El debate político colombiano no debería estar entre quién es de “izquierda” o de “derecha”, que no conduce a nada, sino sobre quien hace bien la tarea de establecer un orden equilibrado en lo social, pensando en el desarrollo integral del país y fundado en una aplicación racional de la Ley, para que las personas gocen de condiciones  de vida más equilibradas y justas, con acceso a una educación integral para el trabajo y el buen desempeño en la vida, con acceso a oportunidades laborales para su desarrollo económico, con acceso a la  justicia y los servicios básicos, pero sobre todo con participación política como principal factor de equilibrio social. No tiene mucho sentido establecer esa diferencia polarizante si al final la tarea que está pendiente es una sola y los resultados en favor de las gentes son únicos.  

Si el que termina el próximo mes de agosto hubiera sido un buen gobierno, seguramente que las gentes estarían pensando diferente con relación a un posible gobierno de “izquierda”, quizás de modo más optimista, o acaso con menos aprehensión. Porque lo que vivió el país durante cuatro años fue una burda confusión entre un “progresismo de lo más barato” y un “fracasado socialismo populista”, todo por culpa de la conducción incompetente del Presidente y su ejército de ministros y funcionarios. Nunca hubo claridad de hacia dónde se quería dirigir el gobierno, salvo para satisfacer sus  caprichos y ocurrencias salidas de tono y de época, de donde cabe entender los repetidos fracasos en su gestión frente al Congreso y la falta de resultados en sus “proyectos de reforma” en la salud, las pensiones y la educación; el fracaso en la transición energética y el trabajo de Ecopetrol;  el fracaso de la reforma tributaria y la situación fiscal, apenas para recordar lo importante; y  el fracaso en el terreno de la seguridad en los territorios y el combate contra la delincuencia organizada, acuñado bajo el pomposo  y nada preciso nombre de la “paz total”.  De modo contrario, estableció una exitosa red de “saqueo” de los recursos públicos que tiene hoy bajo llave a dos exministros y varios funcionarios de alto rango. El despilfarro y la corrupción se hicieron marca propia y ello determinó un lancetazo mortal para todo lo bueno que pudo haberse construido bajo la égida del Pacto Histórico. La megalomanía y soberbia del líder dio al traste con su propia creación política.

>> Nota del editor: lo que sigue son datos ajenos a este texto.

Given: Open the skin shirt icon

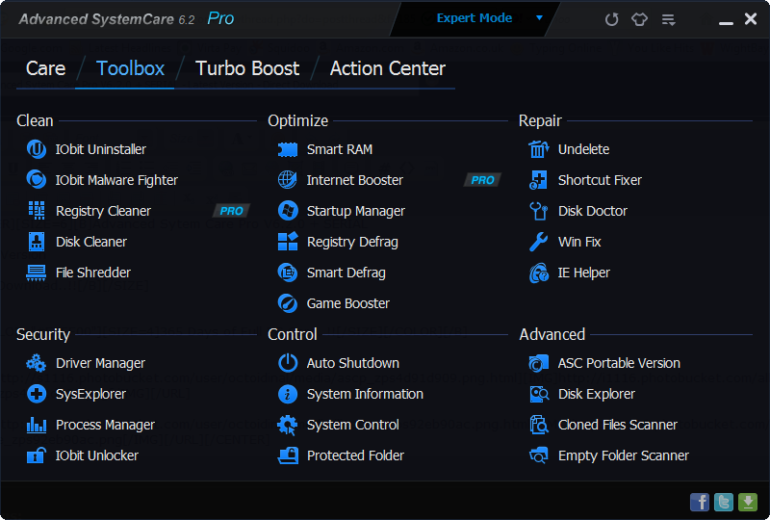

Una lástima, porque de haber logrado que las cosas marcharan bien, entendiendo de modo correcto la tarea que hubiera podido leer en Aristóteles, o en muchos de los grandes pensadores de la ciencia política, que son de verdad muchísimos, la “izquierda” moderada, aquella que piensa y construye, que generosamente le ha tendido la mano a Gustavo Petro por años, tendría hoy una oportunidad cierta de hacerse cargo de un país que sufre y necesita a gritos de un buen gobierno”.